*Task brief:*
Wherever the word "WordPress" appears in a line of the data, that line should be copied.

[Collected data entries]
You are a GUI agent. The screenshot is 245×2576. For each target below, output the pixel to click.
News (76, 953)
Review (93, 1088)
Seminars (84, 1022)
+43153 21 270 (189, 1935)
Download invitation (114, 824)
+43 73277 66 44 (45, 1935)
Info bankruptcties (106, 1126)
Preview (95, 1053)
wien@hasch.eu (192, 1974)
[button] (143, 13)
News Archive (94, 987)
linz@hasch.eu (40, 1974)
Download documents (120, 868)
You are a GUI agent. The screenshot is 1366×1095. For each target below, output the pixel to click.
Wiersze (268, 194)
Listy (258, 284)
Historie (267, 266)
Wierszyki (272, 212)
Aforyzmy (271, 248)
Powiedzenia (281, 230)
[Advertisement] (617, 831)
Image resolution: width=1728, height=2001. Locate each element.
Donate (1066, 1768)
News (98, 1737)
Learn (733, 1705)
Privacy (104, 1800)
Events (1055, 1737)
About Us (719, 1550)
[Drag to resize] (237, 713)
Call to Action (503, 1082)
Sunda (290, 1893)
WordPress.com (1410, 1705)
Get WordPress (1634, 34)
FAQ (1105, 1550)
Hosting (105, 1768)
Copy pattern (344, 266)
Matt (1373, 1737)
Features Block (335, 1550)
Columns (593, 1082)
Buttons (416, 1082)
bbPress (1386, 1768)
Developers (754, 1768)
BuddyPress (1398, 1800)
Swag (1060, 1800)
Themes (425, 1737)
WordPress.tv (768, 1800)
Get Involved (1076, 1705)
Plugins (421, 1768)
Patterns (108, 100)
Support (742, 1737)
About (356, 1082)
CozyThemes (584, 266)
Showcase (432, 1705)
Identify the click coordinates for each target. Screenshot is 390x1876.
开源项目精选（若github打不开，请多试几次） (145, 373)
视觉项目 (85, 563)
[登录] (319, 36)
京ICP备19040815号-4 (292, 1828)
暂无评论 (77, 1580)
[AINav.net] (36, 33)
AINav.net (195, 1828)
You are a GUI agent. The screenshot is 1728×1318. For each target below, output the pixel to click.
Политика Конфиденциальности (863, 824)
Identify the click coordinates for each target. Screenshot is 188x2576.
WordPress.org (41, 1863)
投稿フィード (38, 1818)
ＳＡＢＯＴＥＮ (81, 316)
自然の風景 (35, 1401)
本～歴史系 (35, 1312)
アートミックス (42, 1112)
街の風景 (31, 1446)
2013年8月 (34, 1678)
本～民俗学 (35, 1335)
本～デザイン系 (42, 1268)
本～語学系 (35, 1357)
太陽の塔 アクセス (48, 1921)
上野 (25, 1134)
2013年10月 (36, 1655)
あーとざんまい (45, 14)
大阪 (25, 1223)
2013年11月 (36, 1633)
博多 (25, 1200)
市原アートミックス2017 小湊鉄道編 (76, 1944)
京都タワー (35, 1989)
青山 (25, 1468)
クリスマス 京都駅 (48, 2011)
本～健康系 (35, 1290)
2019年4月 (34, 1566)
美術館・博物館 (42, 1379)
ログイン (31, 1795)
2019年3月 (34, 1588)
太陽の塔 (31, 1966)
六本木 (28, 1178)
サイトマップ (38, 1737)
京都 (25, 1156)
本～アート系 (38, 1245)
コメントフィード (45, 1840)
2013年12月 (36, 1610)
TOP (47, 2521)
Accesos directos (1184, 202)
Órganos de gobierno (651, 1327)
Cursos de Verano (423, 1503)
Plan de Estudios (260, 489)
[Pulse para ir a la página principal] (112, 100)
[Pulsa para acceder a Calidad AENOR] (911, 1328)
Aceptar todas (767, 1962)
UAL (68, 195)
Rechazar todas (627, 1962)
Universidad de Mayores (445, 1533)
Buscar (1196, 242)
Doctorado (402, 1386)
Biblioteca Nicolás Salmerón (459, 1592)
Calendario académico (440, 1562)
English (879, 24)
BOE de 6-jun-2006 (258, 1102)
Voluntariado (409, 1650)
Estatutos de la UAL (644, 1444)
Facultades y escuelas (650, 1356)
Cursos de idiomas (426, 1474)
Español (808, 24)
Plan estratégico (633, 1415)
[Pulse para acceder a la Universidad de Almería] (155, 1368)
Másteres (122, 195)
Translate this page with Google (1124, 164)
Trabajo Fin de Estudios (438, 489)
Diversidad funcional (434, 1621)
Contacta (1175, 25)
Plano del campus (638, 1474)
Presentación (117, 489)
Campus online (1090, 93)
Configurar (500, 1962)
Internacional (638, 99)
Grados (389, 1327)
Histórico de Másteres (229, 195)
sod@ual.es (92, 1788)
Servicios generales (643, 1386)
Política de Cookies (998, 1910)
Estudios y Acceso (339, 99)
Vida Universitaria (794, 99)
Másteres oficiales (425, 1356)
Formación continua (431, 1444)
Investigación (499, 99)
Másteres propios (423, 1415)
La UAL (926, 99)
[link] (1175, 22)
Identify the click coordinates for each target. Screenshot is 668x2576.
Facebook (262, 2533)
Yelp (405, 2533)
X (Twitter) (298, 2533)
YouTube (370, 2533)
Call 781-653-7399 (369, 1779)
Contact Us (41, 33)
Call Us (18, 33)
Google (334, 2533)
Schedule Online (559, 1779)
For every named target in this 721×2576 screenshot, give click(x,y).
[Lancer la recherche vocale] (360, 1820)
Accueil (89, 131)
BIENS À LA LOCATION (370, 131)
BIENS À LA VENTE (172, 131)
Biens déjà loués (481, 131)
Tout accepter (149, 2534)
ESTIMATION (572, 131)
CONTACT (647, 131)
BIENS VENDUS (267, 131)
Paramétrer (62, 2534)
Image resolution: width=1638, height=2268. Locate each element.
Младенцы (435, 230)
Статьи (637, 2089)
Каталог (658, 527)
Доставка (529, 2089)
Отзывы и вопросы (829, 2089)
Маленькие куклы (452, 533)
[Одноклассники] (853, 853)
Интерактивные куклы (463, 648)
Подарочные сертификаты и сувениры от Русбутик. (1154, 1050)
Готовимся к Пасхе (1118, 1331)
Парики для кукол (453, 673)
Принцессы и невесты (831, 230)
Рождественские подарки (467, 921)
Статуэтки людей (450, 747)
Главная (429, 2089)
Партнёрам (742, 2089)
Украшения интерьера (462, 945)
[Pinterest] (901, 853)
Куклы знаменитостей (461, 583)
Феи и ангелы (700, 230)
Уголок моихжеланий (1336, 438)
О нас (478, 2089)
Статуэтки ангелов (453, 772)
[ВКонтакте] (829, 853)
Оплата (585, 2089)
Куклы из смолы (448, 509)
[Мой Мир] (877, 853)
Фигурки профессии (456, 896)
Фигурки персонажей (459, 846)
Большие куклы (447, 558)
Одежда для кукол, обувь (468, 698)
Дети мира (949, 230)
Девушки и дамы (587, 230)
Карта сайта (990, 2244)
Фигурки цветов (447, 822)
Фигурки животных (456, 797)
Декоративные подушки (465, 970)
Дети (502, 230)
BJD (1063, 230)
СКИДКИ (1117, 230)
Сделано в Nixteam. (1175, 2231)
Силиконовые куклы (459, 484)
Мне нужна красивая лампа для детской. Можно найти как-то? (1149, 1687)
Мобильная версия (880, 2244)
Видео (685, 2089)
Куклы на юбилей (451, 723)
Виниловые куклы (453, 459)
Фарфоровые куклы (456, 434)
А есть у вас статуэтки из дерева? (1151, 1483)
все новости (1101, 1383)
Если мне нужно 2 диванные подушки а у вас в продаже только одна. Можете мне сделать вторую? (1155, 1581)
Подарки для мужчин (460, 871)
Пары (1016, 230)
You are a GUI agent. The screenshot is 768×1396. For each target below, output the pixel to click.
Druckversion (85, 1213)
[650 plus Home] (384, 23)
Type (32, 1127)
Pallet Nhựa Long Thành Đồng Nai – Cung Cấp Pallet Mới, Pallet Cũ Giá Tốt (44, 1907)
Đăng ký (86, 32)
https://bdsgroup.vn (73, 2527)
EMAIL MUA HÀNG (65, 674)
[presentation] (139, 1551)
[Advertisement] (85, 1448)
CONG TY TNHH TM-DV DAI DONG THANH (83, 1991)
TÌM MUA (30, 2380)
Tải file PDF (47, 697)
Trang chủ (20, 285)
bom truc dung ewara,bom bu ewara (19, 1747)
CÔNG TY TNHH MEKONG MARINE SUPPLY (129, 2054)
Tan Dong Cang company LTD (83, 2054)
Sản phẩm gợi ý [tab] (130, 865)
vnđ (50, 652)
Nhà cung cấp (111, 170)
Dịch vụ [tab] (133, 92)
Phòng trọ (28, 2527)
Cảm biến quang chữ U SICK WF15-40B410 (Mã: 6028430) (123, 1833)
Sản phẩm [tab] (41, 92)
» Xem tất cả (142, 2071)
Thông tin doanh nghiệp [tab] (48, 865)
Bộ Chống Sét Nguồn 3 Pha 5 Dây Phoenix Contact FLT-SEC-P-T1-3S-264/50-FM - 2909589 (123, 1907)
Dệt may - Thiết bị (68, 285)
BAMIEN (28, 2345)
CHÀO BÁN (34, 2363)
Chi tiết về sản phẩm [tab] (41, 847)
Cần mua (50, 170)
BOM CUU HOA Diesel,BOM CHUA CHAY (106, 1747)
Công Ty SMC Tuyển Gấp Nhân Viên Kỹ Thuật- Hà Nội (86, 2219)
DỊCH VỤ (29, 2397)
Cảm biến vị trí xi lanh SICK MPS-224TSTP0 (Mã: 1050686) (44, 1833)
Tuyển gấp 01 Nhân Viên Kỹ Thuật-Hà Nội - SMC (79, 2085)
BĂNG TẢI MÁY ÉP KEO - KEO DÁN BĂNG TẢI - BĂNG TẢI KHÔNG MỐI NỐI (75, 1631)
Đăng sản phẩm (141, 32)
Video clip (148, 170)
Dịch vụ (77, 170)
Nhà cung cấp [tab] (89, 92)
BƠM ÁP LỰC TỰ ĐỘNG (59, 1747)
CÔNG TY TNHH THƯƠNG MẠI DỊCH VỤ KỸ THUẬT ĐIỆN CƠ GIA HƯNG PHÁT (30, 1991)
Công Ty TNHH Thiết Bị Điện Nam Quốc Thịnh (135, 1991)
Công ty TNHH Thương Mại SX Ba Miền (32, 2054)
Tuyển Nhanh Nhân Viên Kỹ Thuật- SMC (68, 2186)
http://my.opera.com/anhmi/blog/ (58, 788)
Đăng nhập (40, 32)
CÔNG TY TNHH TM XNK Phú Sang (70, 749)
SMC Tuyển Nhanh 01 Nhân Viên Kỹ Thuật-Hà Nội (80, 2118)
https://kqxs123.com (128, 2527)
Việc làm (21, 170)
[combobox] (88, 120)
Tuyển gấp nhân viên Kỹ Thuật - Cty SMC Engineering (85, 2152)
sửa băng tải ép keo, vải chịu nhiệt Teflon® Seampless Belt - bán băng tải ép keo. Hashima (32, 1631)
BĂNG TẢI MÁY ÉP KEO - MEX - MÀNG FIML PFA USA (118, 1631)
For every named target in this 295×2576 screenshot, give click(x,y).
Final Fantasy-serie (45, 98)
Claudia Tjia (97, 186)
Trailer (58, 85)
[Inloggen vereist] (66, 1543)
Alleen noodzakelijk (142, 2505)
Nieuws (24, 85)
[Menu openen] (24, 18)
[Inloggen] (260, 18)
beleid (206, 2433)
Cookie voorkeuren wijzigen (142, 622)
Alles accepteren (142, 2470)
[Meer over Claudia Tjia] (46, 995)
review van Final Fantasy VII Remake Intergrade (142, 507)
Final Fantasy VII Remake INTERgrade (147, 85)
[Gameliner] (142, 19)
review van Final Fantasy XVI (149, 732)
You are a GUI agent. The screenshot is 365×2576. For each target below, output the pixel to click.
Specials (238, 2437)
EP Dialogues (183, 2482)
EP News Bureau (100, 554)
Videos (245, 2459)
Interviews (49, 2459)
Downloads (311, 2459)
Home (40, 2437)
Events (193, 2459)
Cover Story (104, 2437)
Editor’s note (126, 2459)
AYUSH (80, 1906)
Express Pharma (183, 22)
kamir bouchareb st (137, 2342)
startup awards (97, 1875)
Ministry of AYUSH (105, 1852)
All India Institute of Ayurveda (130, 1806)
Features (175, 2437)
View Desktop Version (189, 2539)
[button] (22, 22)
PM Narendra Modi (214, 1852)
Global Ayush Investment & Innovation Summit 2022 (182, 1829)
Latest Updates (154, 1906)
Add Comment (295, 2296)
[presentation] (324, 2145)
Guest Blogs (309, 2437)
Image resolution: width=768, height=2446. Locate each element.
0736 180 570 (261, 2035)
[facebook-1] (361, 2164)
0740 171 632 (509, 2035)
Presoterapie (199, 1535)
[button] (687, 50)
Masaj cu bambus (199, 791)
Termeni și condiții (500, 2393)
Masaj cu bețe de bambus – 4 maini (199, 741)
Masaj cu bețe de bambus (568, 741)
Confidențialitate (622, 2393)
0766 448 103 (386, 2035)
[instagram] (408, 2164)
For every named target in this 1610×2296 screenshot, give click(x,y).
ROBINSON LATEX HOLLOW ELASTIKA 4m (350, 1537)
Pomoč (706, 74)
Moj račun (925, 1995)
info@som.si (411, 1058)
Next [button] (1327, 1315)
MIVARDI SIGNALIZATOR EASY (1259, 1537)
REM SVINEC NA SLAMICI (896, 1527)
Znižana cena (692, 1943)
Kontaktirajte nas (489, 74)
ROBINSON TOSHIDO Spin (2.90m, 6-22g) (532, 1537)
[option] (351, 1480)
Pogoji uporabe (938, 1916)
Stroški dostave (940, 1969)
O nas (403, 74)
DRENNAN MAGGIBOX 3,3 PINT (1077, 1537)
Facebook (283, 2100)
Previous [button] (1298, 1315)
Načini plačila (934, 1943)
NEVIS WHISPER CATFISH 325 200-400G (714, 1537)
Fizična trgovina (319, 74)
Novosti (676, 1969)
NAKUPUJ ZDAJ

*Solution:*
WordPress.com (1410, 1705)
Get WordPress (1634, 34)
WordPress.tv (768, 1800)
WordPress.org (41, 1863)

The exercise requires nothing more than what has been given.